At the forefront of its capabilities, nvidia-smi excels in real-time monitoring of GPU performance. This includes tracking GPU utilization, which tells us how much of the GPU’s computational power the system is currently using.
Also, it monitors memory usage, an essential metric for understanding how much of the GPU’s Video RAM (VRAM) applications are occupying, which is crucial in workload management and optimization.
Moreover, nvidia-smi provides real-time temperature readings, ensuring that the GPU operates within safe thermal limits. This aspect is especially important in scenarios involving continuous, intensive GPU usage, as it helps in preventing thermal throttling and maintaining optimal performance.
Nvidia-smi isn’t just about monitoring, as it also plays a pivotal role in hardware configuration.
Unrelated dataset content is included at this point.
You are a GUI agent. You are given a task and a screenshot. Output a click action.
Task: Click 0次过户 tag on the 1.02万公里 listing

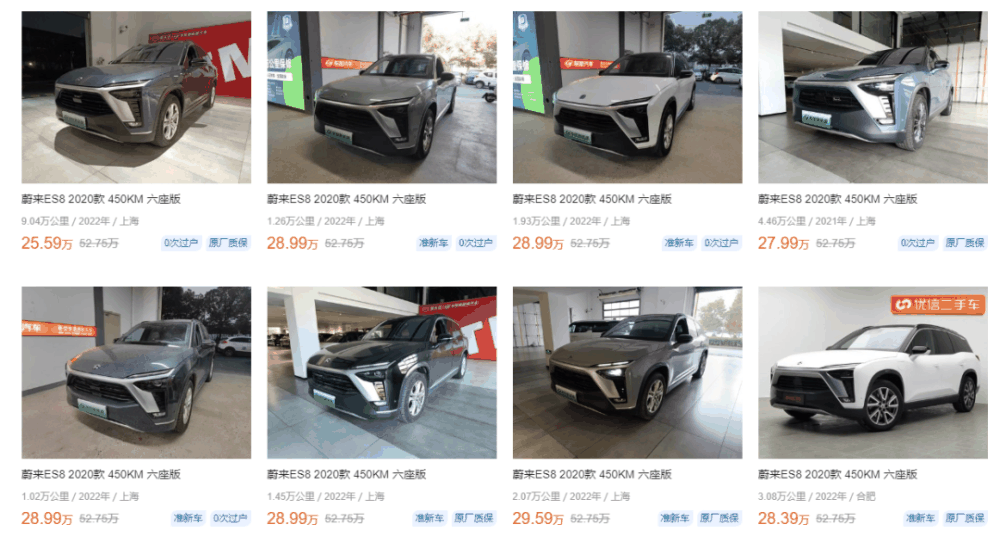[230, 518]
It allows us to query various GPU attributes, such as clock speeds, power consumption, and supported features. This information is vital if we’re looking to optimize our systems for specific tasks, whether it’s for maximizing performance in computationally intensive workloads or ensuring energy efficiency in long-running tasks.
Furthermore, nvidia-smi provides the capability to adjust certain settings like power limits and fan speeds, offering a degree of control to us if we want to fine-tune our hardware for specific requirements or environmental conditions.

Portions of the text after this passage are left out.